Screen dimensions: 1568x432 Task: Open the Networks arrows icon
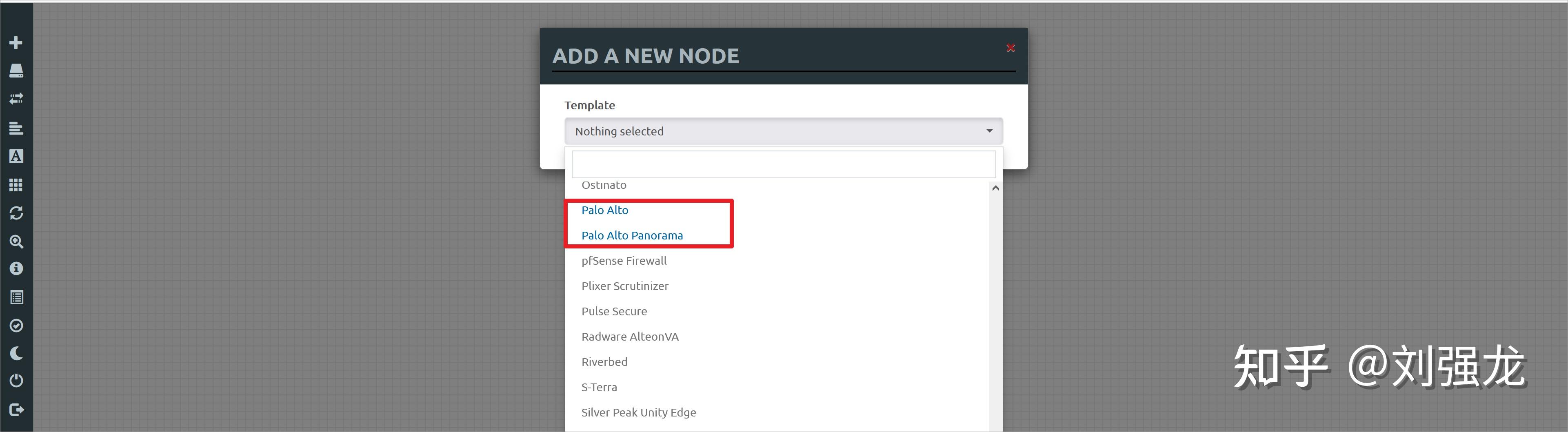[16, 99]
#####
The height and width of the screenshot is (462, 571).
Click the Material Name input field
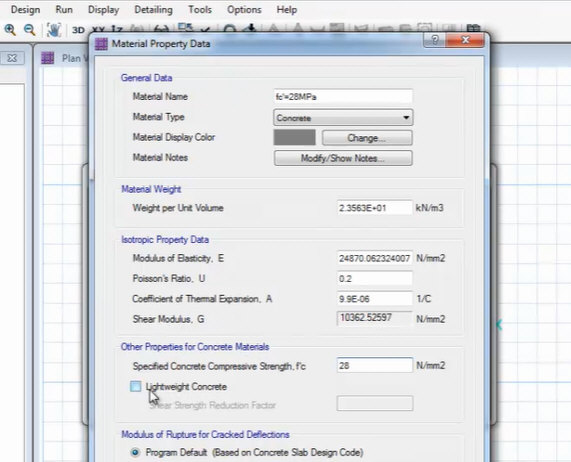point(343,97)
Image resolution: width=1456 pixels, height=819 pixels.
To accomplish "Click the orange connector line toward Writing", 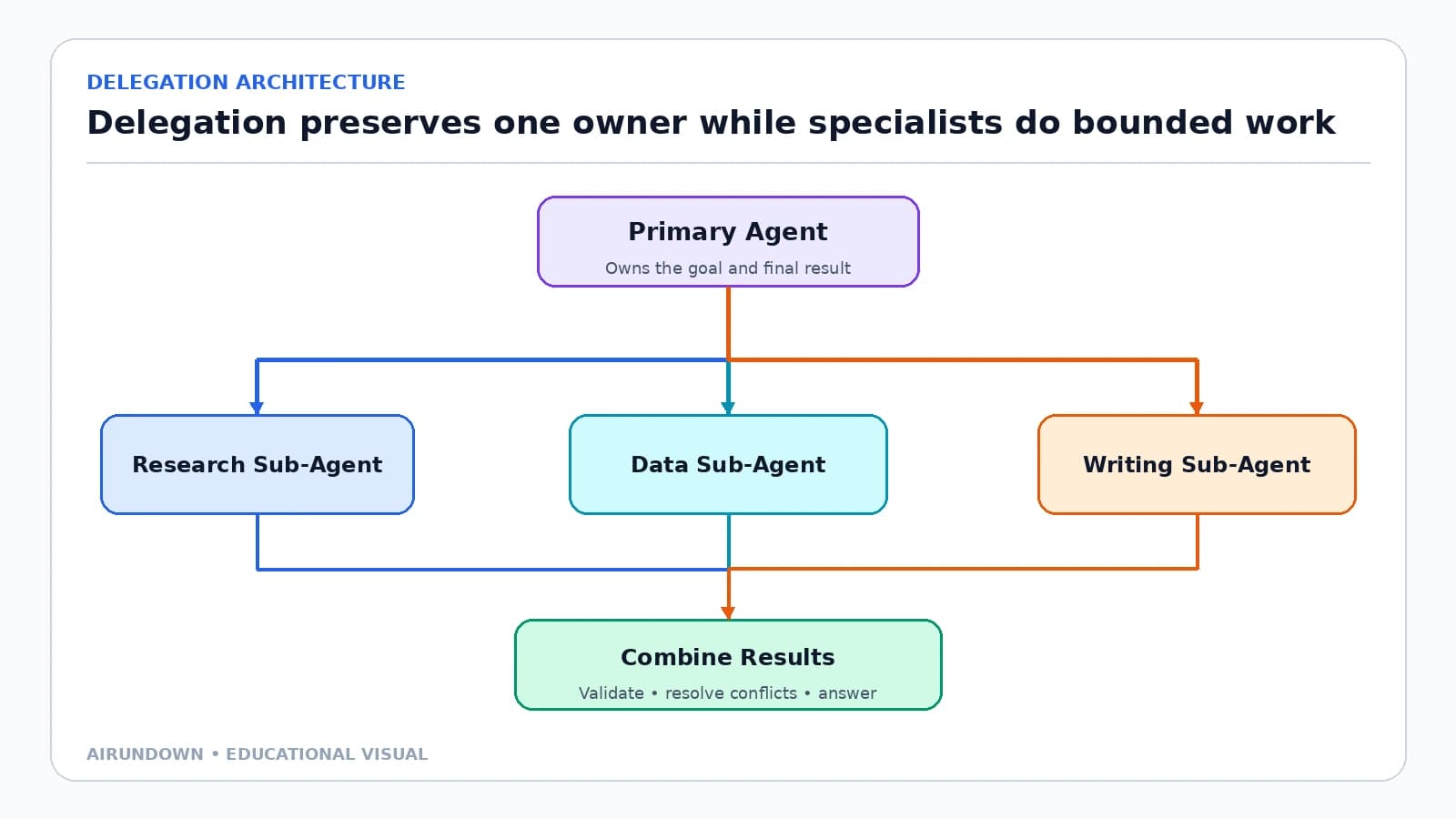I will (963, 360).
#####
#### PROBLEM TO WORK ON
Count the lines in the data that contain the string "height", and give nothing but that number.

#### ANSWER AREA
2